I stop and give a moment of thanks for I had brought my Nalgene water bottle that still possessed melting ice cubes. I pause and have a large sip of cool crisp water. I think of all of those times I was dying of thirst at special events, concerts, sports events, movies, and those amazing Las Vegas trips where you had no choice but to buy bottled water. My eyes would blink twice as I was rung up for my buy and repeat the price to the cashier in disbelief: $4.00? Really?!
I was guilty of buying bottled water all the time. I bought 24 packs of water for the home, for the car’s trunk, for road trips, well, for the hell of it.
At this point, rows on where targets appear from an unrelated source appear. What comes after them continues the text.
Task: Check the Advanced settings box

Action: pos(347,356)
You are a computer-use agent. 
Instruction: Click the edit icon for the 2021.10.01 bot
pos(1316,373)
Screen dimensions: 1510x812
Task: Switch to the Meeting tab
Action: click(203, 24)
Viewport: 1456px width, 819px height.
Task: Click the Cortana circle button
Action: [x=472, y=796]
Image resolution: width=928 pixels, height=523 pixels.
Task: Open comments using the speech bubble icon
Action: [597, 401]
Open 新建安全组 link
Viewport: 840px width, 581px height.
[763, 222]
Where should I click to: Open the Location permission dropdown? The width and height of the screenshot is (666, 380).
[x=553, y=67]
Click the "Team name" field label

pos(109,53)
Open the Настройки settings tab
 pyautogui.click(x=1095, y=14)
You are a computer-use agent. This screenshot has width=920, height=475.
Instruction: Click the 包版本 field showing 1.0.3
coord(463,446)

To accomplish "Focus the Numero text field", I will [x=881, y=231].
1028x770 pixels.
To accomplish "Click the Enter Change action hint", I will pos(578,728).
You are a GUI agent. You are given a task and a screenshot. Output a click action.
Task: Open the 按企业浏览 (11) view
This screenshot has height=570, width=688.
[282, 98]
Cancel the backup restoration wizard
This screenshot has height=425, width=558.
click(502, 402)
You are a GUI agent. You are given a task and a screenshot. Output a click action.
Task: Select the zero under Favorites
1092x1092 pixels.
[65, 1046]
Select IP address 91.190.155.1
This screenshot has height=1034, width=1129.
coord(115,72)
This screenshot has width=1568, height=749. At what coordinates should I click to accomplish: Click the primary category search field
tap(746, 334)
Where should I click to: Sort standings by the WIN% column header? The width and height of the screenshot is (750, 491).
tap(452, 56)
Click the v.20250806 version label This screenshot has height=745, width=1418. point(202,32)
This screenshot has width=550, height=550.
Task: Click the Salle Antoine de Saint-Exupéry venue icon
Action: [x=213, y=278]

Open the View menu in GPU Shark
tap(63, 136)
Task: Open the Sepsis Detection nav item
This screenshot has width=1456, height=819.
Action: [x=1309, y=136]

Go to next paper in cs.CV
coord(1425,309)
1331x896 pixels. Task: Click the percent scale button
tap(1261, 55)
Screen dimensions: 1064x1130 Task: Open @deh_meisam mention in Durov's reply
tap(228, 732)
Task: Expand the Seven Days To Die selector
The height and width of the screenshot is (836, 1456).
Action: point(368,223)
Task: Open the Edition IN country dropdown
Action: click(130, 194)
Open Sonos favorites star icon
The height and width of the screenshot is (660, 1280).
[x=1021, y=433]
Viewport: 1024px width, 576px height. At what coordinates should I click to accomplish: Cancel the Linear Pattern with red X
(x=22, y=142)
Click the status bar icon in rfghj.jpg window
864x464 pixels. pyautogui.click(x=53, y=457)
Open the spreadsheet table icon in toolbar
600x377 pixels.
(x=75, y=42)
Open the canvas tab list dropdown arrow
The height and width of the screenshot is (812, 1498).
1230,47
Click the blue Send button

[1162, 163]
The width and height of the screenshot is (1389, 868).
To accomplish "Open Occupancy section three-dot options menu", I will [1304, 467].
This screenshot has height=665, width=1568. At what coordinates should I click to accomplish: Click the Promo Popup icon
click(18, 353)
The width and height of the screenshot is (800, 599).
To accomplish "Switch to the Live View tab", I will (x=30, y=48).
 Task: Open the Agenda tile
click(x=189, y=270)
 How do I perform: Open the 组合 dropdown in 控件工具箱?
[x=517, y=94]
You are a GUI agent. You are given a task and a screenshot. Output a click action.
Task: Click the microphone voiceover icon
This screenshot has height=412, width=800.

I bought gallons of water because that became easier to carry to and from the grocery store. I would buy individual water bottles for friends who visited for 15 minutes and as we hugged farewell, I noticed the half drunken bottle and thought what a waste of water. That eventually switched to the thought of what a waste of money!
If I buy a $1.00 bottle of water a day that would amount to $365.00 a year. I tried to justify this for the fact that I did recycle and would earn some money back. I took control of the situation once I was inspired by friends who offered me water from a Brita water filter pitcher. I remember visiting a friend once on Sutter & Hyde. We talked about our days and she spoke about her dance class as I watched her fill my glass. With a smile explaining her day, she moved the pitcher under the sink faucet to re-fill it with more water. The cost for more water: $0.00. Intrigued, I made my way to Target to buy my own Brita water filter pitcher. The filter will need to be replaced at least twice a year, but the cost savings (and time & waste savings) is undeniable. Along with my Naglene water bottle, I have saved money and improved my health by drinking much more water throughout the day. Granted, I also use the bathroom so much more, but I take that as a good thing. Heading there now after this last sip (Pic included).